ASSIGNMENT ::
Show every line of the data that contains the string "computer".

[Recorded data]
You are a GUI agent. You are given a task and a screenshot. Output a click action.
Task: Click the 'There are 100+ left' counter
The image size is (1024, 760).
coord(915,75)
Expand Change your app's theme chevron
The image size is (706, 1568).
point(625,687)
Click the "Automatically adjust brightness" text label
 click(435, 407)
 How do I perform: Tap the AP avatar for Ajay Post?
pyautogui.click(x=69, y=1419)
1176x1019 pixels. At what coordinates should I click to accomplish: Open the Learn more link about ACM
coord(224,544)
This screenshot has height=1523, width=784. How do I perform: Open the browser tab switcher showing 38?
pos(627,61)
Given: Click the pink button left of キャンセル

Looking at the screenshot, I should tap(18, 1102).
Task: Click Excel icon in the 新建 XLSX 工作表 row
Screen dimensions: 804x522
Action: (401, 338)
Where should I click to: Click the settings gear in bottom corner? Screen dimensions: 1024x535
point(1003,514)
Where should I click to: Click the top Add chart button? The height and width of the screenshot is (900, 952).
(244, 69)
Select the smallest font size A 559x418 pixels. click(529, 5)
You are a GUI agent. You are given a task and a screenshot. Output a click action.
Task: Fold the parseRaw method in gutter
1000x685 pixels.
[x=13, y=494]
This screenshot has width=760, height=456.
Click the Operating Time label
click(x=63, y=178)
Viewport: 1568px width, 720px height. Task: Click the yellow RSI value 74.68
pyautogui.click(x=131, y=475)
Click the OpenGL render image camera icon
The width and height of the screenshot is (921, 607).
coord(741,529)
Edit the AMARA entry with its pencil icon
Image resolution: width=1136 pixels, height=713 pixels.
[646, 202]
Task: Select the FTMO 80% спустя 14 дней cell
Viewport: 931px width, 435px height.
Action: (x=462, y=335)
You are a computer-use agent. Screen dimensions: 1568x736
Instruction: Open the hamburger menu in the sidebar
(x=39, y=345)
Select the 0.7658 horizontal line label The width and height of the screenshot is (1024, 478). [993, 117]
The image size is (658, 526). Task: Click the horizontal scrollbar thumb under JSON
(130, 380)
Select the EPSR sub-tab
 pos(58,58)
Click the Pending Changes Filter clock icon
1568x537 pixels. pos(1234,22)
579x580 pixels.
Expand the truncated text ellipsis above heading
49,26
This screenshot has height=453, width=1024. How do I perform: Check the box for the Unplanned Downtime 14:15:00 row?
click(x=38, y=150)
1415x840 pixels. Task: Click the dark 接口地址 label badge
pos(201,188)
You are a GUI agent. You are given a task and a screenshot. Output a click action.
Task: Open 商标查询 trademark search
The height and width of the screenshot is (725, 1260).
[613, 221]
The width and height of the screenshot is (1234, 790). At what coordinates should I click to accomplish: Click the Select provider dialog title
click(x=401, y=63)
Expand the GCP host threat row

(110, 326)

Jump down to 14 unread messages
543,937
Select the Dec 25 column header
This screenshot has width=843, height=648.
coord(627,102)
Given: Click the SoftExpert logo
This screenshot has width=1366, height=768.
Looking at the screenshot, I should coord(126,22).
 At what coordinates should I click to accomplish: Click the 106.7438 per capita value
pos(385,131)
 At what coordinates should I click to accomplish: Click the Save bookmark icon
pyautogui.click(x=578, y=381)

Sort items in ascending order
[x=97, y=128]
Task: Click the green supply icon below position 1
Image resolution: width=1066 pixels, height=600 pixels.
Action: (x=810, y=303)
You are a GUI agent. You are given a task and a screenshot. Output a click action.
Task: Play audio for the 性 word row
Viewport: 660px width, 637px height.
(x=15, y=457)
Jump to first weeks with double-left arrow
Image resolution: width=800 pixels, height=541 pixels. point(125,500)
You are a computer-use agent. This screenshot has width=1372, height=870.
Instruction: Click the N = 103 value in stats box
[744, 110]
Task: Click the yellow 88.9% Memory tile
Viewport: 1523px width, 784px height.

RESPONSE TO THIS TASK ::
You are a computer-use agent. Screen dimensions: 1568x736
You are a computer-use agent. This screenshot has width=1372, height=870.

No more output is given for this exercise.